Il numero dei membri, se si vuole efficiente ed agile il Consiglio, sembra debba essere piuttosto limitato. Mi viene il dubbio, se non convenga — nelle diocesi molto grandi — creare degli organi intermedi tra la « base » di tutti i preti e il vertice. A Milano, per esempio, per l'espletamento del 46° Sinodo in corso, la Diocesi è stata divisa in 37 zone. In ciascuna zona parroci e cooperatori hanno eletto i membri di un « Consiglio di zona ». Dai membri di ciascun « Consiglio di zona » l’Arcivescovo ha scelto il Decano di Zona.
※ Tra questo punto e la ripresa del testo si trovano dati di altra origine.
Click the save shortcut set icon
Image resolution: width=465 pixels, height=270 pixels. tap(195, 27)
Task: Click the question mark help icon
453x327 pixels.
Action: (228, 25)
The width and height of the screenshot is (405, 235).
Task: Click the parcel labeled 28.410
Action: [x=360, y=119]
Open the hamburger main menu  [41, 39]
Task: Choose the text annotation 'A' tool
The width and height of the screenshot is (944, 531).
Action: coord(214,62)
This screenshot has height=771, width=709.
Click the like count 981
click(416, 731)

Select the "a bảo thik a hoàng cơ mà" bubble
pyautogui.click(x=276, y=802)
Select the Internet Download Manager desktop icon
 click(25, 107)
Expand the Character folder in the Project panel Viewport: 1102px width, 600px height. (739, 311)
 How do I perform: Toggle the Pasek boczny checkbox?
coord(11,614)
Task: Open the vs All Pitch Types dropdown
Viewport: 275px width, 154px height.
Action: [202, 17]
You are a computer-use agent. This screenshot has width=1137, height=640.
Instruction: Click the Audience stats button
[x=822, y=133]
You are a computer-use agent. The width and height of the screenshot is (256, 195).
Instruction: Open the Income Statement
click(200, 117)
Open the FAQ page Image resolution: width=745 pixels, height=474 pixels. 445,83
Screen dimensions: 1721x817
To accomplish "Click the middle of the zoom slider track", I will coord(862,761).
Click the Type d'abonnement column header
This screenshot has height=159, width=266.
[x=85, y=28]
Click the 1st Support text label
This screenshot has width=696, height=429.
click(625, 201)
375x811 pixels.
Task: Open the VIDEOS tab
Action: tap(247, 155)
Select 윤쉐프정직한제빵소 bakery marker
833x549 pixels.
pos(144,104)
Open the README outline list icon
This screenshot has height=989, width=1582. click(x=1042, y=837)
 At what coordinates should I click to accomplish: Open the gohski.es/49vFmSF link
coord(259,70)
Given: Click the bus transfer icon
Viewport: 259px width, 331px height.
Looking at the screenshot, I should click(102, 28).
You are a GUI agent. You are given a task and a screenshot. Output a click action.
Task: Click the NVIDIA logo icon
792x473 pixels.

L’insieme dei Decani, più alcuni sacerdoti scelti a membri di Consiglio di Zona, altri eletti dall’Arcivescovo e altri eletti dai sacerdoti, formano il Consiglio Sinodale (103).
La gran questione, però, non è il modo di nomina o il numero; è
lo spirito di collaborazione, è l’impegno, sia da parte del vescovo che dei suoi sacerdoti. Questi, dopo il Concilio, devono sentirsi più di prima legati al loro vescovo e responsabili con lui del rinnovamento in diocesi; è vero, infatti, che il vescovo deve precedere» ma è anche vero che dall’attitudine assunta dai sacerdoti dipenderà in gran parte la risposta del vescovo per l’« aggiornamento » conciliare.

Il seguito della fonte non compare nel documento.